On January 27, Pope Francis declared Father Quintino Sicuro a Servant of God, recognizing his heroic virtues. Born on May 29, 1920, into a devout farming family in the southern Italian region of Puglia, little Quintino expressed his desire to enter the religious life as early as elementary school but failed the entrance exam. He headed for the technical-industrial institute of Gallipoli... which he left before completing his training, choosing to enlist in the Guardia di Finanza, the Italian equivalent of the border police.

After fighting on the Balkan front at the outbreak of the Second World War, young Quintino joined the anti-fascist resistance. He was captured and imprisoned but managed to make a remarkable escape. Disguised as a priest, he bicycled to Southern Italy, then under Allied control.

Marriage, or religious life?

In the immediate aftermath of the war, the Guardia di Finanza sub-brigadier returned to duty. The charming young man had many romantic adventures, becoming engaged to Silvia, a young teacher whom he planned to marry. But the spiritual passion of his childhood returned. In 1947, he joined the Franciscan friars at Ascoli-Piceno. However, his vocation was once again thwarted: his experience in the religious community lasted only two years.
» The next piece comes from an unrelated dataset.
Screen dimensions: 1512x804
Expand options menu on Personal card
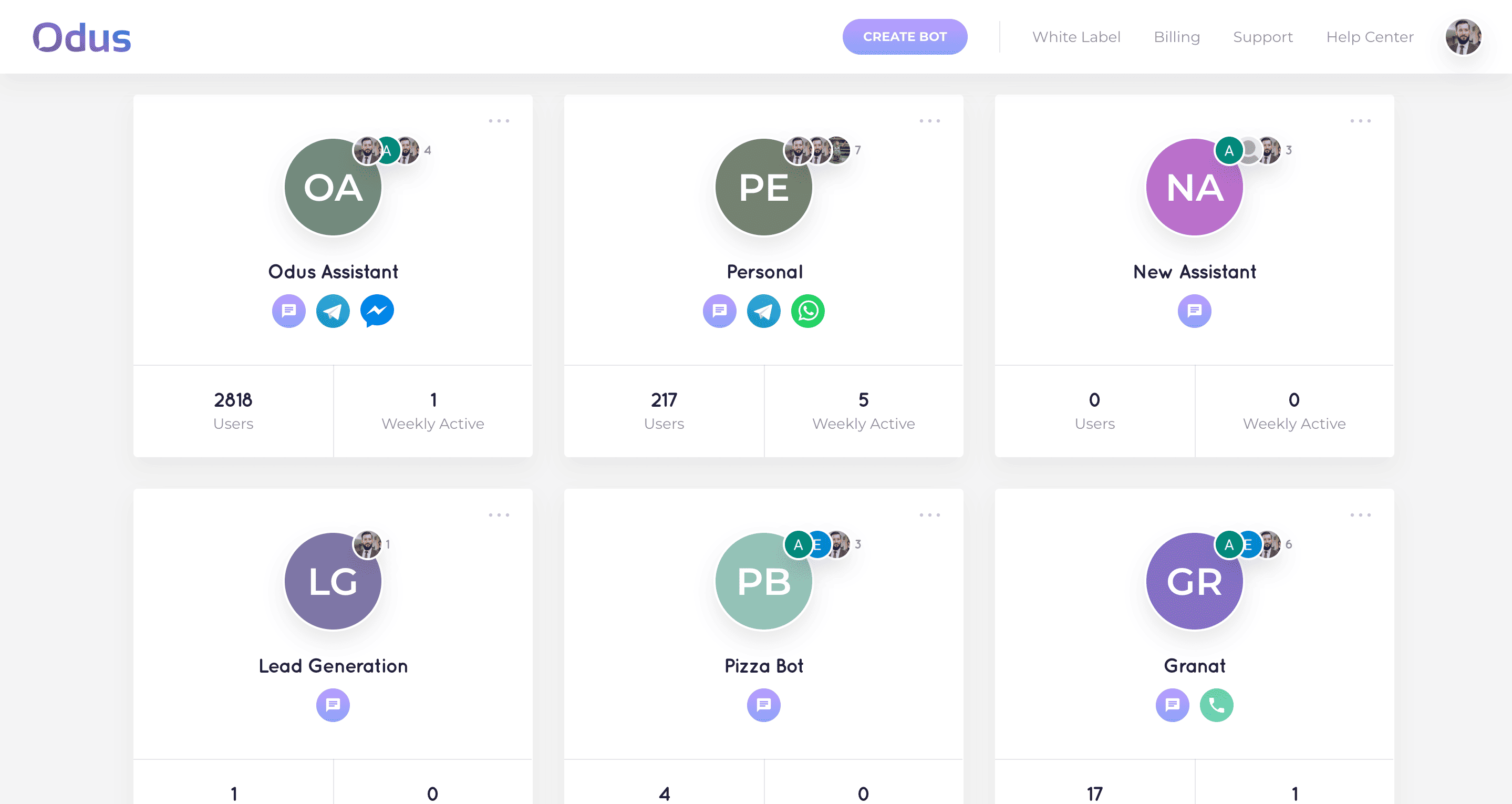(x=930, y=121)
In 1949, he decided to experience solitude and radical self-denial in a hermitage in Montegallo, in the province of Marche. Then, four years later, he moved to another even more isolated hermitage on Mount Fumaiolo.

It was here that he finally found his true vocation. This atypical monk, who slept on stone and fed on herbs, rebuilt the ruined hermitage with his own hands and received visitors who appreciated his spiritual guidance.

He received the support of the bishop of Sarsina, who ordained him to the priesthood in 1959. That finally provided him, at nearly 40 years of age, with the theological training and canonical framework he had never been able to find during his tormented spiritual quest. In thanksgiving, Father Quintino Sicuro made a pilgrimage to Lourdes on foot.

Wise counsel from an unclassifiable man

The hermit, now a priest, was never assigned to a parish. Nevertheless, his unique vocation was recognized and supported by his diocese. In the 1960s, many parish priests in the region sent him young people on a spiritual quest, whom he charitably received to hear their confessions. He invited them to “stand before God like a simple man: without ideas, but with living faith.”

“Detain yourself in an act of love before the Father. Don't try to reach God through intelligence; you'll never get there. Reach him through love; it's possible,” urged this priest who had found his way to God by winding paths.

Father Quintino Sicuro collapsed in the snow on the morning of December 26, 1968, struck down by a heart attack at just 48 years of age. He had been about to bless a new ski lift infrastructure due to be inaugurated that very day. This unusual monk, who had dug his own grave with his own hands near his hermitage, now rests on the mountain where he had dedicated the last years of his life.

The Diocese of Cesena and Sarsina introduced his cause for beatification in 1985, and 40 years later it has taken a major step forward. Recognition of his “heroic virtues” does not, however, automatically pave the way for his beatification. The dicastery for the Causes of Saints will still have to formally identify a miracle attributed to his intercession, a process that could take several more years — or even decades.